Hoy por hoy, una eventual reunificación en esas condiciones sería tan estéril y angustiante como en los tiempos de Isabel o los primeros años de democracia. Sólo la astucia y la intuición de un nuevo Cafiero, Menem o Kirchner podrían recomponer la conducción y aglutinar a la red de solidaridades corporativas y territoriales que se identifican con la franquicia peronista. "Obedientes y disciplinados", los peronistas tampoco son suicidas y son pocos los que realmente quieren someterse a una autoridad simbólica tan autista y poco proclive a las artes del diálogo y la persuasión como errática en sus saldos concretos. Su colectivo se parece a una religión, jamás a una secta, como lo recordaba el General.

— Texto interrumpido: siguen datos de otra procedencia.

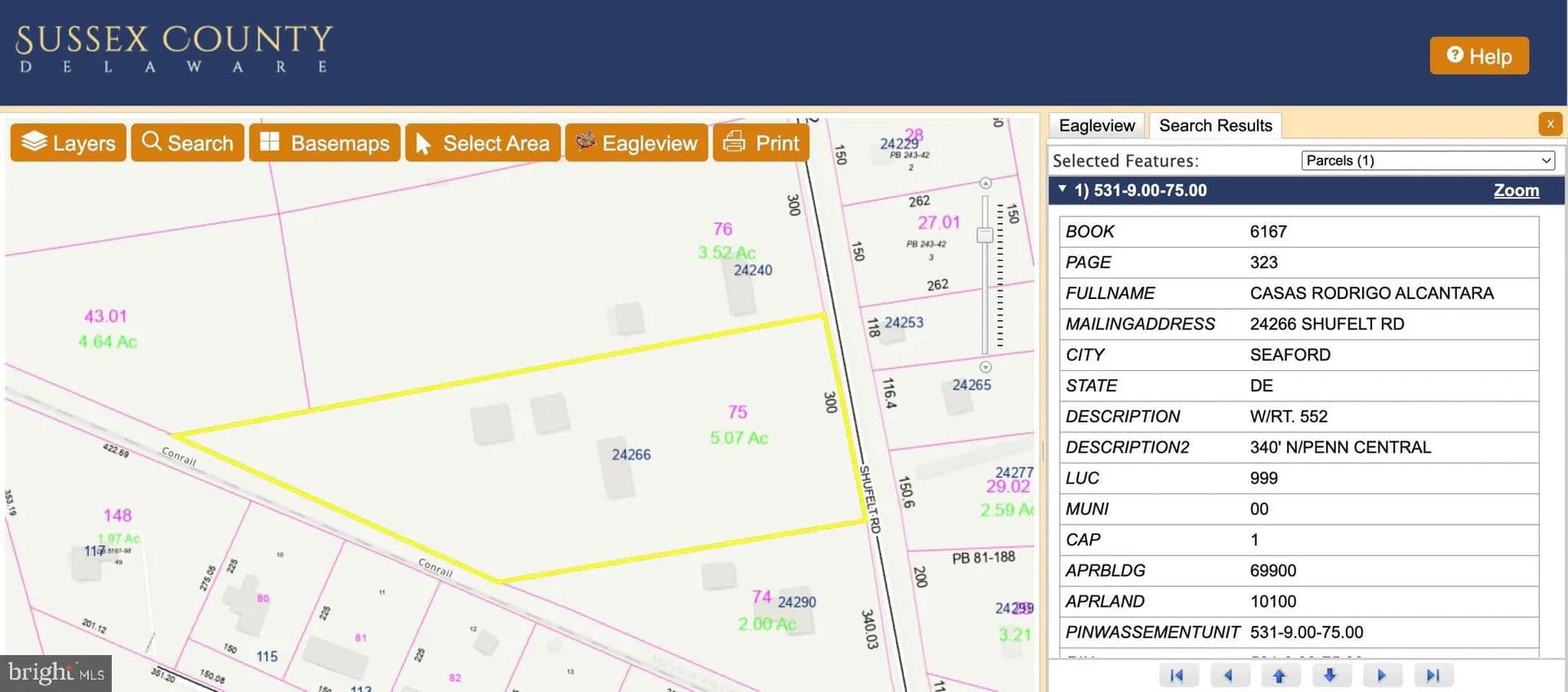Jump to the last search result
The height and width of the screenshot is (692, 1568).
tap(1432, 676)
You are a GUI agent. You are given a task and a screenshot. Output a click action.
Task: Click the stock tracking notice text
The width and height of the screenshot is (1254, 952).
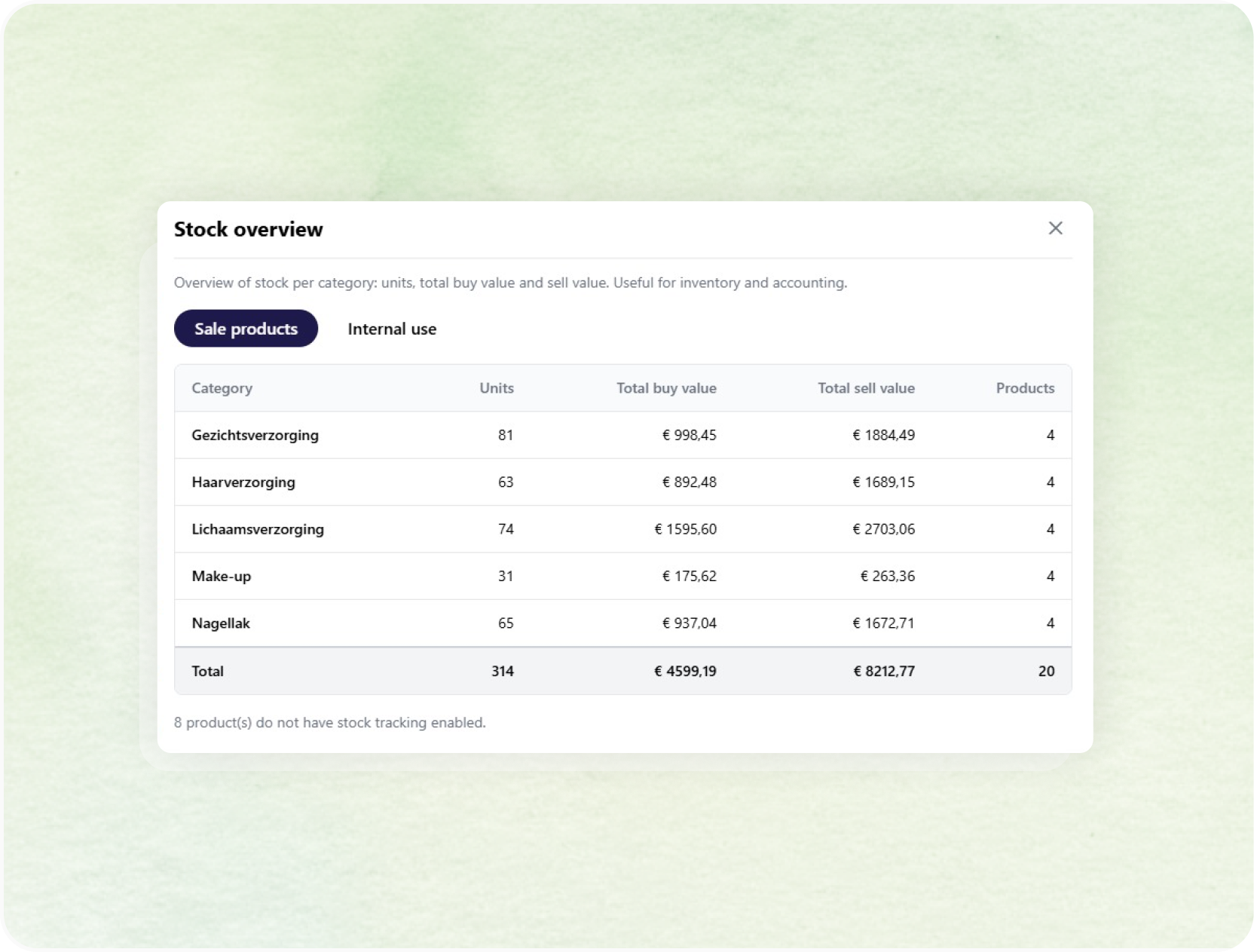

Si el peronismo aspira a ser útil a la nación verdadera, esto es, a aquella inexorablemente plural, debería comenzar, como en los 80, a revisar muchos de sus valores doctrinarios. Por caso, la anacrónica concepción de entreguerras de movimiento nacional, aviniéndose a su transformación en un partido que admita la competencia civilizada entre vertientes internas. Un buen camino para saldar otra de sus cuentas pendientes: retornar del salto para atrás kirchnerista que excluye de la nación a quienes no caen en la tentación de sus seducciones románticas. Porque el pueblo lo constituimos todos los argentinos de bien sin distinción.

De paso, reconocer los límites formales indispensables de una democracia republicana a la que su plebiscitarismo delegacionista rechaza tan visceralmente por "liberal". Por último, dejar de concebir al poder como patrimonio discrecional de sus jefes siempre tentados por una corrupción legitimada en nombre de "elevados valores" cuya contumacia los ha convertido en una oligarquía conservadora tan cínica como onerosa.

El autor es profesor de Historia, egresado de la Universidad de Belgrano. Actualmente se desempeña como docente e investigador en la Facultad de Ciencias Económicas de la UBA. Es miembro del Club Político Argentino.